Word and element pointing data:
________________________________________

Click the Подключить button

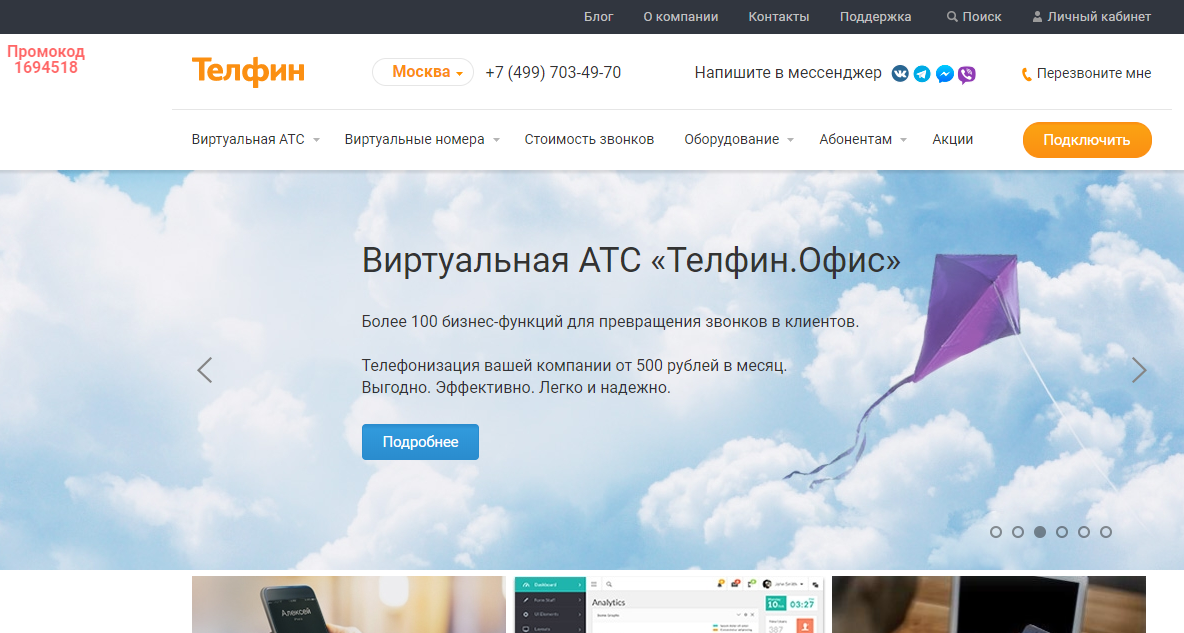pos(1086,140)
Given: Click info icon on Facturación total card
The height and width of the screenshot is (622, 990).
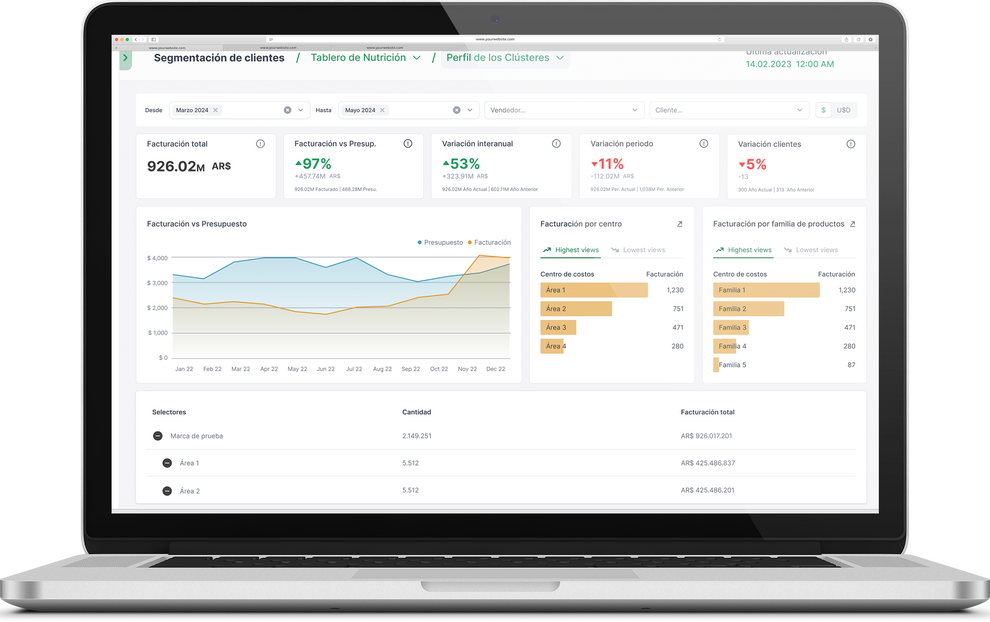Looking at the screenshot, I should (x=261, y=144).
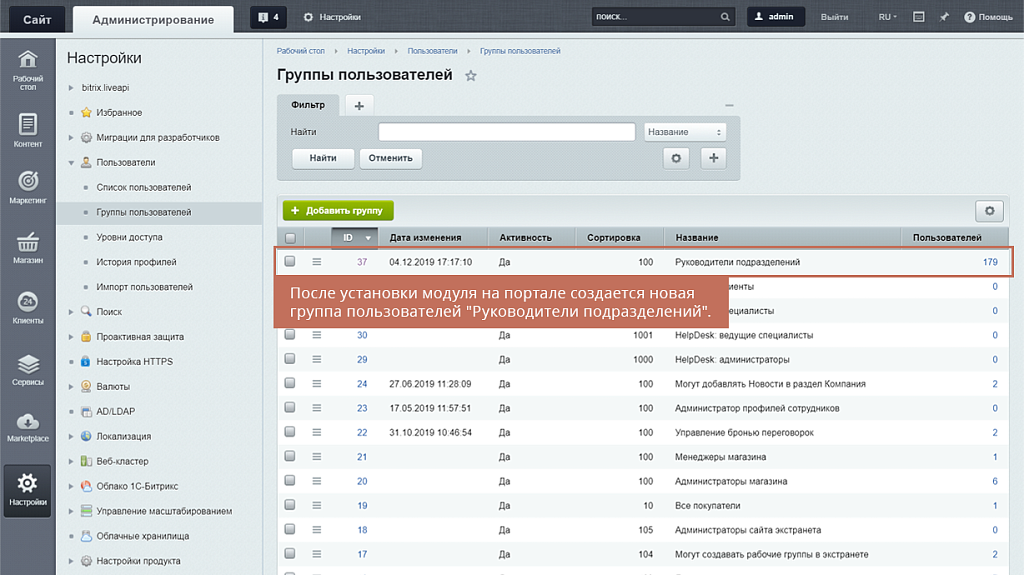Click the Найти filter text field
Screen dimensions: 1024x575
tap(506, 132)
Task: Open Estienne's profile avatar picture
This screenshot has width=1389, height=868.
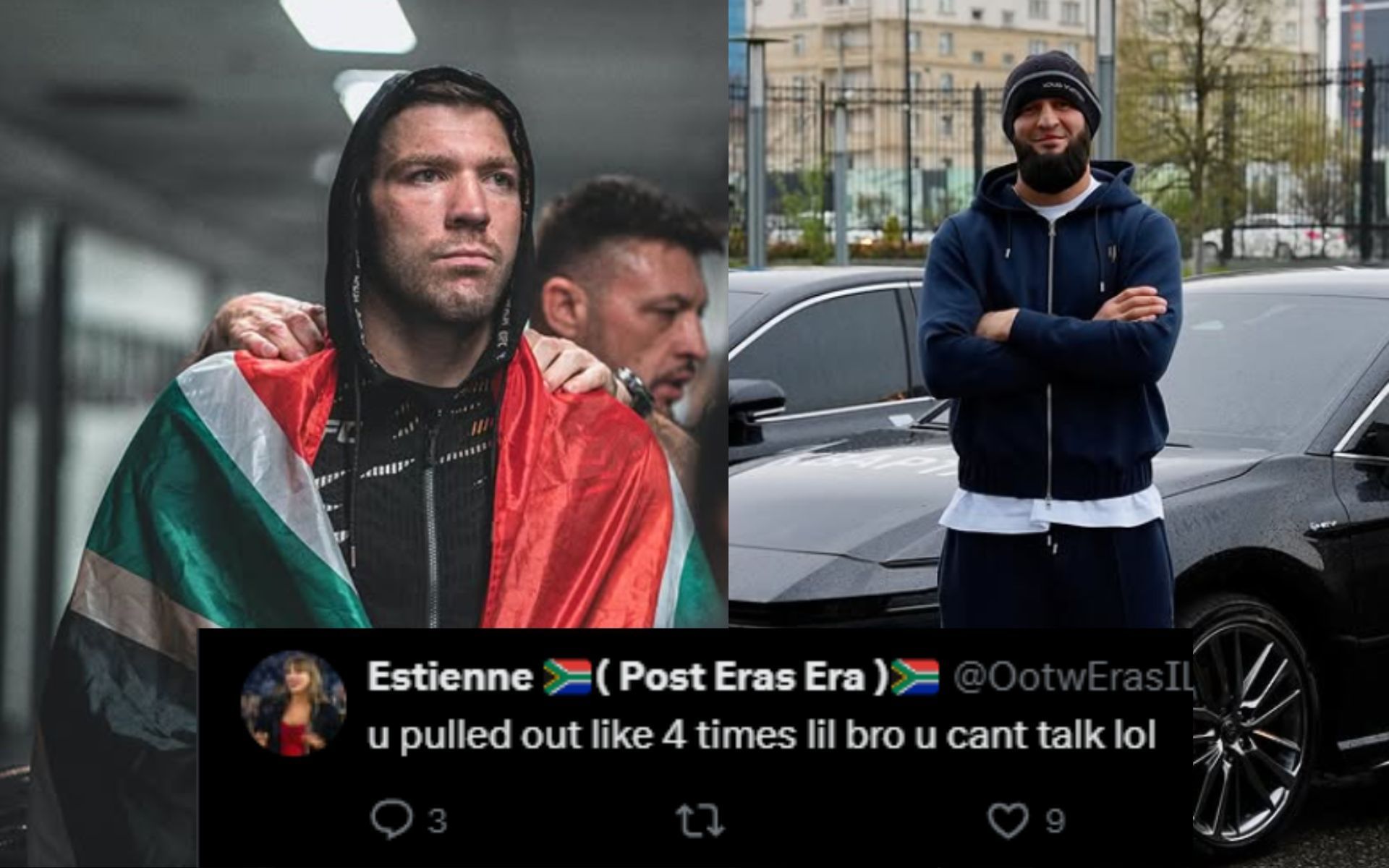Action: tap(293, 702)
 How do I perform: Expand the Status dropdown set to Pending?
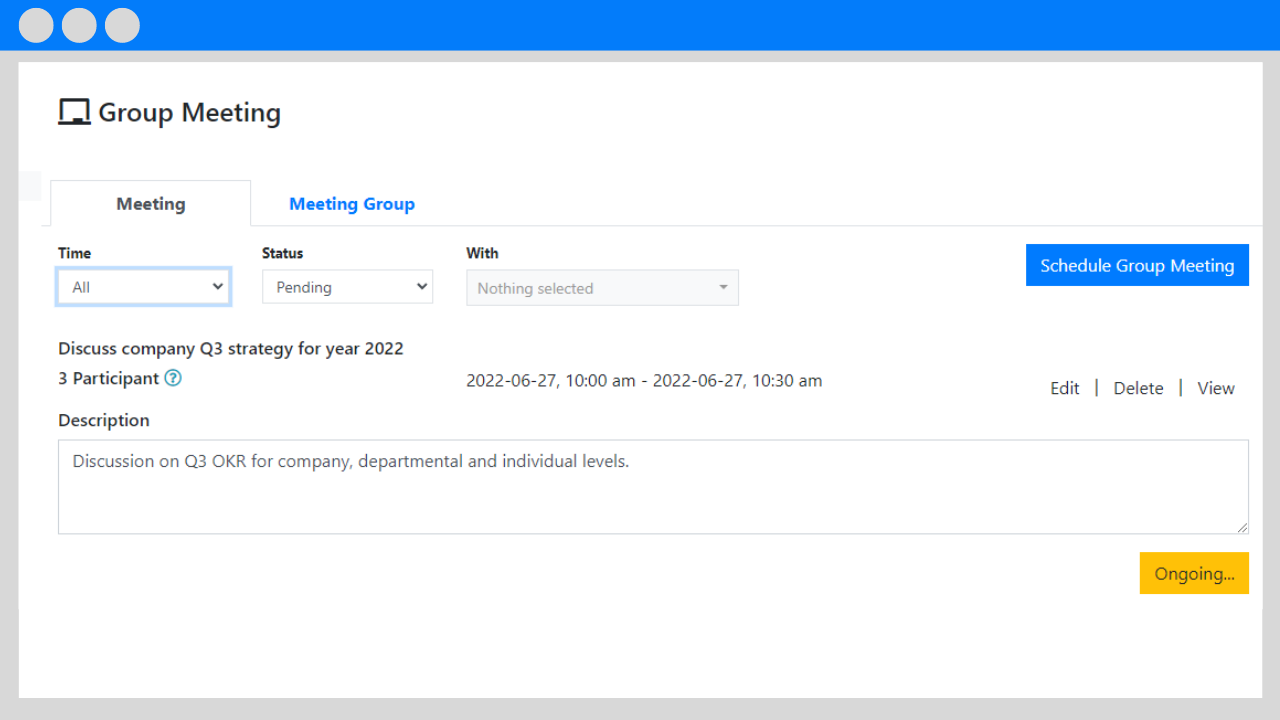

________________________________________

### TASK DIRECTIONS
Quote the data above line for line, omitting the pictures.

### ANSWER TO THIS EXERCISE
Click the Подключить button

pos(1086,140)
Given: Click info icon on Facturación total card
The height and width of the screenshot is (622, 990).
Looking at the screenshot, I should (x=261, y=144).
Click the Найти filter text field
Screen dimensions: 1024x575
tap(506, 132)
Task: Open Estienne's profile avatar picture
This screenshot has width=1389, height=868.
Action: tap(293, 702)
 How do I perform: Expand the Status dropdown set to Pending?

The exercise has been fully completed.